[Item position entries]
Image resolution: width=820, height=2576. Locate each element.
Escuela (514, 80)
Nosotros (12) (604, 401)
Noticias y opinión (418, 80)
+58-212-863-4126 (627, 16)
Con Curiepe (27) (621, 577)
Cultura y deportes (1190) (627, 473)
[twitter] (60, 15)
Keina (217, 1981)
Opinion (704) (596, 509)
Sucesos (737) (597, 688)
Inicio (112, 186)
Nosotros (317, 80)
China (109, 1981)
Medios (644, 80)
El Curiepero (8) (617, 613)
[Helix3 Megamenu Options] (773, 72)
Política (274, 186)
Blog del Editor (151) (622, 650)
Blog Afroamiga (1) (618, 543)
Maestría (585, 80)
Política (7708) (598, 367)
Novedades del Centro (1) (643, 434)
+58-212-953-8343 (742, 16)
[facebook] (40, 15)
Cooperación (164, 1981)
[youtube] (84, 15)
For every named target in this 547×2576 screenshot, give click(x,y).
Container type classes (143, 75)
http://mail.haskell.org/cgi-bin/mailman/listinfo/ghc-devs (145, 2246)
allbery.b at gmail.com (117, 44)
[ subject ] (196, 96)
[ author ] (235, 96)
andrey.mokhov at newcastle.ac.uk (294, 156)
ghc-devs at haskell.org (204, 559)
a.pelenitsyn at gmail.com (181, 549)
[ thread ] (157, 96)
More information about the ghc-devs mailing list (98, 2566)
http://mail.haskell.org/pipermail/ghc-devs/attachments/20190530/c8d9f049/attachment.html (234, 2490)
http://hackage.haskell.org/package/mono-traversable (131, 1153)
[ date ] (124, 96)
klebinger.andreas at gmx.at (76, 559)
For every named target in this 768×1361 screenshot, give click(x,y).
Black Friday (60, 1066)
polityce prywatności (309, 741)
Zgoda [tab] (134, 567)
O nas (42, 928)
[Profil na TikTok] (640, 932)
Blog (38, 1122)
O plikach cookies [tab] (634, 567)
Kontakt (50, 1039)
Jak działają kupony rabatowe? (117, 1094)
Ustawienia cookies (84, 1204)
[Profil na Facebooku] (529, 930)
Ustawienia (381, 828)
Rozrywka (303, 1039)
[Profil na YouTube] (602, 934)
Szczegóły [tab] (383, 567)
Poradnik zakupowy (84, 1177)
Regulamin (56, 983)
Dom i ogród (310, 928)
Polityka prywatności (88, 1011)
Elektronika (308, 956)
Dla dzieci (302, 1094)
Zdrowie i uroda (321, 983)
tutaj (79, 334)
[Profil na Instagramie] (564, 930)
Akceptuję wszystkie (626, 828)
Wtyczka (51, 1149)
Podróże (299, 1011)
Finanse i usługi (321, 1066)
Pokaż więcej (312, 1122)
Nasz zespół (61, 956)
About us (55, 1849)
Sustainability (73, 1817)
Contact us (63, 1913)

▶ The request:
Could you rewrite the data from the line with "Poradnik zakupowy (84, 1177)" through the end of the data, changing "Podróże" to "Turystyka" and leaving everything else as it is?

▶ Expected answer:
Poradnik zakupowy (84, 1177)
Regulamin (56, 983)
Dom i ogród (310, 928)
Polityka prywatności (88, 1011)
Elektronika (308, 956)
Dla dzieci (302, 1094)
Zdrowie i uroda (321, 983)
tutaj (79, 334)
[Profil na Instagramie] (564, 930)
Akceptuję wszystkie (626, 828)
Wtyczka (51, 1149)
Turystyka (299, 1011)
Finanse i usługi (321, 1066)
Pokaż więcej (312, 1122)
Nasz zespół (61, 956)
About us (55, 1849)
Sustainability (73, 1817)
Contact us (63, 1913)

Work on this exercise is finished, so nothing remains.